_LISTED ENTRIES_
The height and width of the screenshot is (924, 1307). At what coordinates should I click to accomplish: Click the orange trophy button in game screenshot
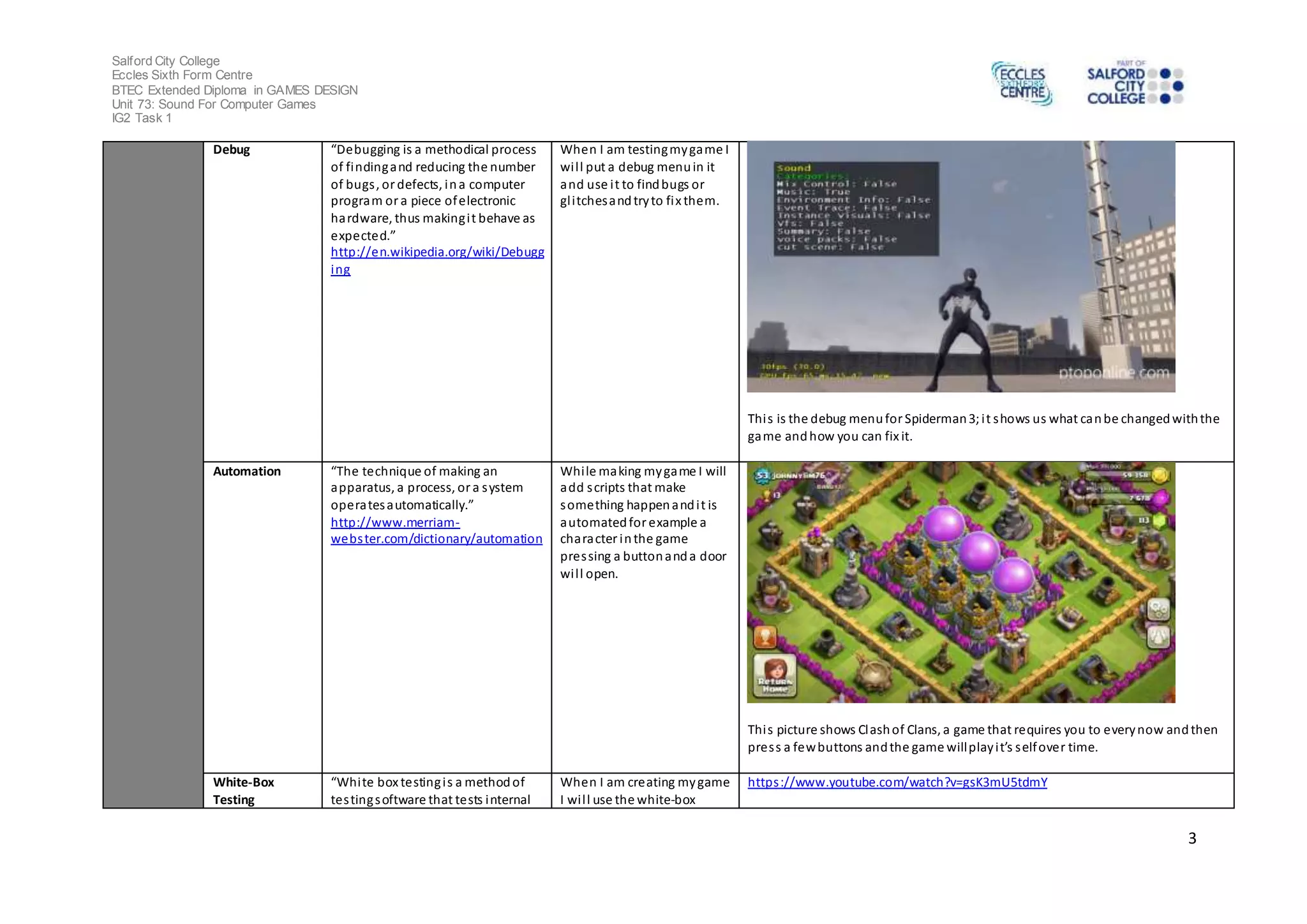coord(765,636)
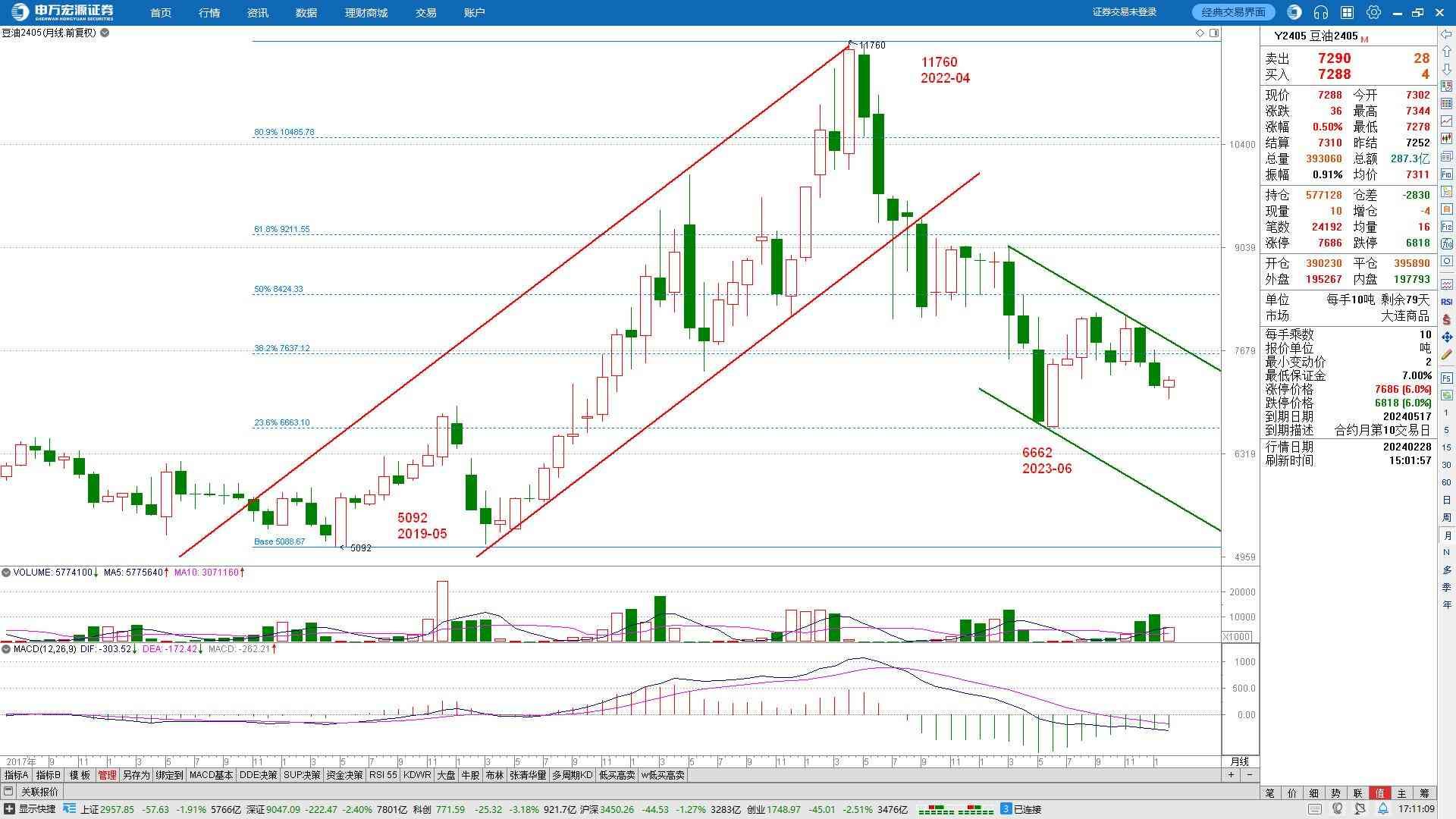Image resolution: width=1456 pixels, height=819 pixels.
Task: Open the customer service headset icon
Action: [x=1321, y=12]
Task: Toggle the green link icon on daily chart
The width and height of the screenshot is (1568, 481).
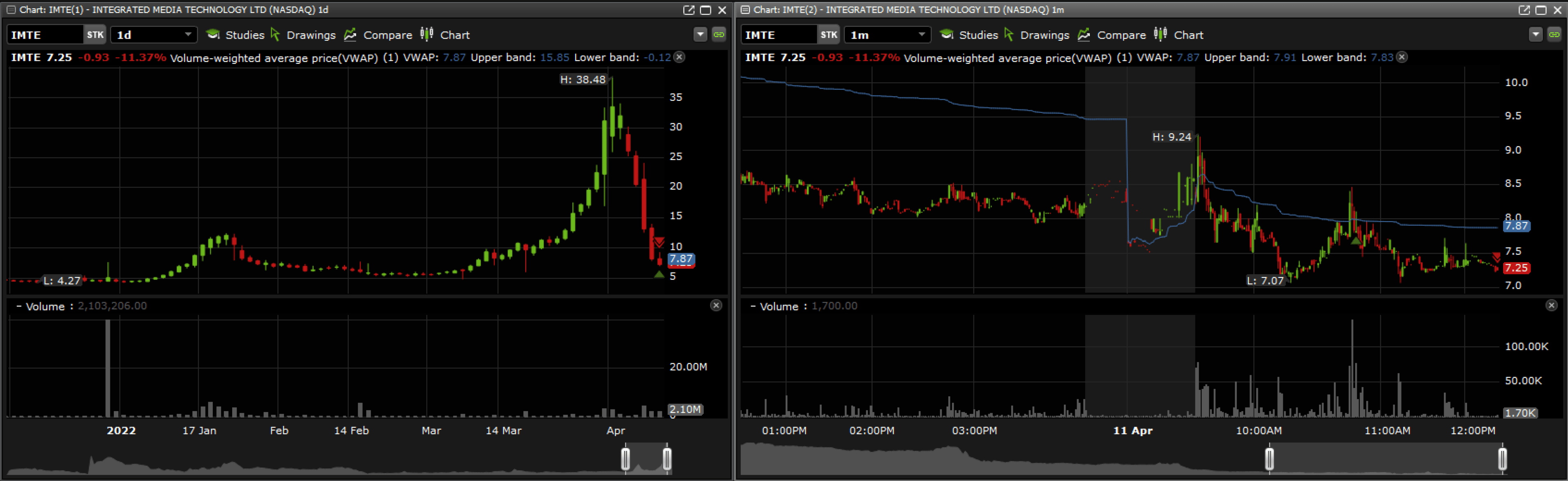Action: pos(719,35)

_WHAT IS EXPECTED_
Pictures are skipped here. Print exactly, and only, the lines from the one holding "The width and" through the final line of the material above, both ends included.

_EXERCISE ANSWER_
The width and height of the screenshot is (1568, 481).
Action: pos(719,35)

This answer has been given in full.